## DIRECTIONS FOR THIS TASK
Transcribe the entries below without alteration.

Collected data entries
━━━━━━━━━━

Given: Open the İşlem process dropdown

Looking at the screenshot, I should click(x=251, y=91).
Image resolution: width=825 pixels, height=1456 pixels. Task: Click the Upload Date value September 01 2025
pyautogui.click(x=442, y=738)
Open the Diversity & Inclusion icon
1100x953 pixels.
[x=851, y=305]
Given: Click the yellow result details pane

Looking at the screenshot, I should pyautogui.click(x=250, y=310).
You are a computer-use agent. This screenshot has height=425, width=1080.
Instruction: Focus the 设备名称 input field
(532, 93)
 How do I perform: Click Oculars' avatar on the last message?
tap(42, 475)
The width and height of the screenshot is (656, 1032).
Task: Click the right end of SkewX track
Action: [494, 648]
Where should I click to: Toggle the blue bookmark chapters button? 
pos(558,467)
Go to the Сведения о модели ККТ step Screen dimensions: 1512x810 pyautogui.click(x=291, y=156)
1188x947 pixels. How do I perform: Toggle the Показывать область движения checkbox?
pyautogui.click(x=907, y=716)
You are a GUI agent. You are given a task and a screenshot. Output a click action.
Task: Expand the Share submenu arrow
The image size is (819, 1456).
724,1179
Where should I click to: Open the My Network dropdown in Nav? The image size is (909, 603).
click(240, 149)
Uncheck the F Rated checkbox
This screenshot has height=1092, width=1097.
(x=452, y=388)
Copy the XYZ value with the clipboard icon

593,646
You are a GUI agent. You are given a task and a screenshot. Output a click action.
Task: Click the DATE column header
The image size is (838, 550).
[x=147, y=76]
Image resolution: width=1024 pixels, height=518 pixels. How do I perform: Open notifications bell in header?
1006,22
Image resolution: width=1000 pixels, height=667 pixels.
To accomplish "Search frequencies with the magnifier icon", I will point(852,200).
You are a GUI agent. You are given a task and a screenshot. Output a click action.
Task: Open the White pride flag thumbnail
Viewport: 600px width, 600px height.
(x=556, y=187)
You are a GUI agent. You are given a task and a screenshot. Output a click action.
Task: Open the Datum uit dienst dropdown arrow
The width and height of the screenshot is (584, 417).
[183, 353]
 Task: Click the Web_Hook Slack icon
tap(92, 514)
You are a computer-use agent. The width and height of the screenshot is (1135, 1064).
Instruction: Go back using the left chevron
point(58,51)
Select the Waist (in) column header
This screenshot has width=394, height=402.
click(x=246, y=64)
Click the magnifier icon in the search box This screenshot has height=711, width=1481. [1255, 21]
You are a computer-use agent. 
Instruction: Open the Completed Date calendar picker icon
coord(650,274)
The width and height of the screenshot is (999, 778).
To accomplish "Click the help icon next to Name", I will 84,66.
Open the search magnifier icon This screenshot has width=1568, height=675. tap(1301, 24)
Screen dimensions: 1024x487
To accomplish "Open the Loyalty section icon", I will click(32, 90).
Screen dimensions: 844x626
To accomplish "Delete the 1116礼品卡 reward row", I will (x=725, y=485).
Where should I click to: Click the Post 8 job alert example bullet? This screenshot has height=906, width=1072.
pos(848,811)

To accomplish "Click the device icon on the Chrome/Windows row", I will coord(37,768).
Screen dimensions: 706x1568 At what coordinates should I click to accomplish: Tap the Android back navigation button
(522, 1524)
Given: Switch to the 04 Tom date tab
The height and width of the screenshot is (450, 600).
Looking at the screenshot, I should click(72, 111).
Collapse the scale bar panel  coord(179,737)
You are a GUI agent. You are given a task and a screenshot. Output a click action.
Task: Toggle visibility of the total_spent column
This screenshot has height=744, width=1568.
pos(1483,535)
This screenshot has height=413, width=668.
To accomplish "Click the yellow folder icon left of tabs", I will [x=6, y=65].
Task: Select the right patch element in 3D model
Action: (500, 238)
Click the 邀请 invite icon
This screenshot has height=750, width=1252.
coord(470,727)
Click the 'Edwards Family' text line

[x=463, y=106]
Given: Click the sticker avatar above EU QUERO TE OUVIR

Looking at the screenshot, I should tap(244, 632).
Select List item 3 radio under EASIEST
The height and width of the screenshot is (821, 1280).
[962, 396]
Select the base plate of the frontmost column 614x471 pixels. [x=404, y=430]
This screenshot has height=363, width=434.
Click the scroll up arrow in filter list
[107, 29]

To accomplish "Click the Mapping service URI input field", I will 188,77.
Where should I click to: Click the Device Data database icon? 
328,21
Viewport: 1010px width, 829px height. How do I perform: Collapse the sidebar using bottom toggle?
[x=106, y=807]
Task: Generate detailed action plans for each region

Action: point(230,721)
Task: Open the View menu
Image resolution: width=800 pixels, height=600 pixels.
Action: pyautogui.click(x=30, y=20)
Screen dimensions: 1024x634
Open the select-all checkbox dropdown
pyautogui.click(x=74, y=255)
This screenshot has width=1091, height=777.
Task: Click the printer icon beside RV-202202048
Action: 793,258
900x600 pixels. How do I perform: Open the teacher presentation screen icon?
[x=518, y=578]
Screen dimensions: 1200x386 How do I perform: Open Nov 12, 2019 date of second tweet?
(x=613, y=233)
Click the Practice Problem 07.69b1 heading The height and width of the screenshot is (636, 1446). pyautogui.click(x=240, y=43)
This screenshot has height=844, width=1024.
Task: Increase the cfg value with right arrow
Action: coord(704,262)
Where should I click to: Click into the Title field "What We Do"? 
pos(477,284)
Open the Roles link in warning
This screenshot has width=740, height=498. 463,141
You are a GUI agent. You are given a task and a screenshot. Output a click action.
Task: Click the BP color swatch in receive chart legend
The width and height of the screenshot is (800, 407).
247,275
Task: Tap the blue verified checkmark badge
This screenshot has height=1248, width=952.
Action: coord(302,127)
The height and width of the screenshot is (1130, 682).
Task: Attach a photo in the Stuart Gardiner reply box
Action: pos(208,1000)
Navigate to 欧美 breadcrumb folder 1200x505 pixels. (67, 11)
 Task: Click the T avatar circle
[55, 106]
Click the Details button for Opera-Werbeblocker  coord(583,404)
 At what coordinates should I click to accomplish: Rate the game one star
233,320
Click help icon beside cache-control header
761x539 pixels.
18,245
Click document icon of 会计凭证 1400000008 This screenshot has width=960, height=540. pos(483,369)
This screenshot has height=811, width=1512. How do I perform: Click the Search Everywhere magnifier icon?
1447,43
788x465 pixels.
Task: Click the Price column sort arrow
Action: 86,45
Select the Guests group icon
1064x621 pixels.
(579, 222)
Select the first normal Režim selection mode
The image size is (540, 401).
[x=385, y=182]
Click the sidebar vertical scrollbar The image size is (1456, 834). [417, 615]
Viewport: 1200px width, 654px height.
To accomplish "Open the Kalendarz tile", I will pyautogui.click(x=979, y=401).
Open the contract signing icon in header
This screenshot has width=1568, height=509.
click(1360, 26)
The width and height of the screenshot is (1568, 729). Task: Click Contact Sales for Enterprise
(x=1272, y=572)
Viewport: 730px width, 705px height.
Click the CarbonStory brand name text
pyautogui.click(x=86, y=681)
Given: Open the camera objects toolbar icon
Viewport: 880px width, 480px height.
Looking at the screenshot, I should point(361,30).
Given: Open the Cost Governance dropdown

━━━━━━━━━━

## RESULT
Given: Open the İşlem process dropdown

Looking at the screenshot, I should click(x=251, y=91).
Image resolution: width=825 pixels, height=1456 pixels. Task: Click the Upload Date value September 01 2025
pyautogui.click(x=442, y=738)
Open the Diversity & Inclusion icon
1100x953 pixels.
[x=851, y=305]
Given: Click the yellow result details pane

Looking at the screenshot, I should pyautogui.click(x=250, y=310).
You are a computer-use agent. This screenshot has height=425, width=1080.
Instruction: Focus the 设备名称 input field
(532, 93)
 How do I perform: Click Oculars' avatar on the last message?
tap(42, 475)
The width and height of the screenshot is (656, 1032).
Task: Click the right end of SkewX track
Action: [494, 648]
Where should I click to: Toggle the blue bookmark chapters button? 
pos(558,467)
Go to the Сведения о модели ККТ step Screen dimensions: 1512x810 pyautogui.click(x=291, y=156)
1188x947 pixels. How do I perform: Toggle the Показывать область движения checkbox?
pyautogui.click(x=907, y=716)
You are a GUI agent. You are given a task and a screenshot. Output a click action.
Task: Expand the Share submenu arrow
The image size is (819, 1456).
724,1179
Where should I click to: Open the My Network dropdown in Nav? The image size is (909, 603).
click(240, 149)
Uncheck the F Rated checkbox
This screenshot has height=1092, width=1097.
(x=452, y=388)
Copy the XYZ value with the clipboard icon

593,646
You are a GUI agent. You are given a task and a screenshot. Output a click action.
Task: Click the DATE column header
The image size is (838, 550).
[x=147, y=76]
Image resolution: width=1024 pixels, height=518 pixels. How do I perform: Open notifications bell in header?
1006,22
Image resolution: width=1000 pixels, height=667 pixels.
To accomplish "Search frequencies with the magnifier icon", I will point(852,200).
You are a GUI agent. You are given a task and a screenshot. Output a click action.
Task: Open the White pride flag thumbnail
Viewport: 600px width, 600px height.
(x=556, y=187)
You are a GUI agent. You are given a task and a screenshot. Output a click action.
Task: Open the Datum uit dienst dropdown arrow
The width and height of the screenshot is (584, 417).
[183, 353]
 Task: Click the Web_Hook Slack icon
tap(92, 514)
You are a computer-use agent. The width and height of the screenshot is (1135, 1064).
Instruction: Go back using the left chevron
point(58,51)
Select the Waist (in) column header
This screenshot has width=394, height=402.
click(x=246, y=64)
Click the magnifier icon in the search box This screenshot has height=711, width=1481. [1255, 21]
You are a computer-use agent. 
Instruction: Open the Completed Date calendar picker icon
coord(650,274)
The width and height of the screenshot is (999, 778).
To accomplish "Click the help icon next to Name", I will 84,66.
Open the search magnifier icon This screenshot has width=1568, height=675. tap(1301, 24)
Screen dimensions: 1024x487
To accomplish "Open the Loyalty section icon", I will click(32, 90).
Screen dimensions: 844x626
To accomplish "Delete the 1116礼品卡 reward row", I will (x=725, y=485).
Where should I click to: Click the Post 8 job alert example bullet? This screenshot has height=906, width=1072.
pos(848,811)

To accomplish "Click the device icon on the Chrome/Windows row", I will coord(37,768).
Screen dimensions: 706x1568 At what coordinates should I click to accomplish: Tap the Android back navigation button
(522, 1524)
Given: Switch to the 04 Tom date tab
The height and width of the screenshot is (450, 600).
Looking at the screenshot, I should click(72, 111).
Collapse the scale bar panel  coord(179,737)
You are a GUI agent. You are given a task and a screenshot. Output a click action.
Task: Toggle visibility of the total_spent column
This screenshot has height=744, width=1568.
pos(1483,535)
This screenshot has height=413, width=668.
To accomplish "Click the yellow folder icon left of tabs", I will [x=6, y=65].
Task: Select the right patch element in 3D model
Action: (500, 238)
Click the 邀请 invite icon
This screenshot has height=750, width=1252.
coord(470,727)
Click the 'Edwards Family' text line

[x=463, y=106]
Given: Click the sticker avatar above EU QUERO TE OUVIR

Looking at the screenshot, I should tap(244, 632).
Select List item 3 radio under EASIEST
The height and width of the screenshot is (821, 1280).
[962, 396]
Select the base plate of the frontmost column 614x471 pixels. [x=404, y=430]
This screenshot has height=363, width=434.
Click the scroll up arrow in filter list
[107, 29]

To accomplish "Click the Mapping service URI input field", I will 188,77.
Where should I click to: Click the Device Data database icon? 
328,21
Viewport: 1010px width, 829px height. How do I perform: Collapse the sidebar using bottom toggle?
[x=106, y=807]
Task: Generate detailed action plans for each region

Action: point(230,721)
Task: Open the View menu
Image resolution: width=800 pixels, height=600 pixels.
Action: pyautogui.click(x=30, y=20)
Screen dimensions: 1024x634
Open the select-all checkbox dropdown
pyautogui.click(x=74, y=255)
This screenshot has width=1091, height=777.
Task: Click the printer icon beside RV-202202048
Action: 793,258
900x600 pixels. How do I perform: Open the teacher presentation screen icon?
[x=518, y=578]
Screen dimensions: 1200x386 How do I perform: Open Nov 12, 2019 date of second tweet?
(x=613, y=233)
Click the Practice Problem 07.69b1 heading The height and width of the screenshot is (636, 1446). pyautogui.click(x=240, y=43)
This screenshot has height=844, width=1024.
Task: Increase the cfg value with right arrow
Action: coord(704,262)
Where should I click to: Click into the Title field "What We Do"? 
pos(477,284)
Open the Roles link in warning
This screenshot has width=740, height=498. 463,141
You are a GUI agent. You are given a task and a screenshot. Output a click action.
Task: Click the BP color swatch in receive chart legend
The width and height of the screenshot is (800, 407).
247,275
Task: Tap the blue verified checkmark badge
This screenshot has height=1248, width=952.
Action: coord(302,127)
The height and width of the screenshot is (1130, 682).
Task: Attach a photo in the Stuart Gardiner reply box
Action: pos(208,1000)
Navigate to 欧美 breadcrumb folder 1200x505 pixels. (67, 11)
 Task: Click the T avatar circle
[55, 106]
Click the Details button for Opera-Werbeblocker  coord(583,404)
 At what coordinates should I click to accomplish: Rate the game one star
233,320
Click help icon beside cache-control header
761x539 pixels.
18,245
Click document icon of 会计凭证 1400000008 This screenshot has width=960, height=540. pos(483,369)
This screenshot has height=811, width=1512. How do I perform: Click the Search Everywhere magnifier icon?
1447,43
788x465 pixels.
Task: Click the Price column sort arrow
Action: 86,45
Select the Guests group icon
1064x621 pixels.
(579, 222)
Select the first normal Režim selection mode
The image size is (540, 401).
[x=385, y=182]
Click the sidebar vertical scrollbar The image size is (1456, 834). [417, 615]
Viewport: 1200px width, 654px height.
To accomplish "Open the Kalendarz tile", I will pyautogui.click(x=979, y=401).
Open the contract signing icon in header
This screenshot has width=1568, height=509.
click(1360, 26)
The width and height of the screenshot is (1568, 729). Task: Click Contact Sales for Enterprise
(x=1272, y=572)
Viewport: 730px width, 705px height.
Click the CarbonStory brand name text
pyautogui.click(x=86, y=681)
Given: Open the camera objects toolbar icon
Viewport: 880px width, 480px height.
Looking at the screenshot, I should point(361,30).
Given: Open the Cost Governance dropdown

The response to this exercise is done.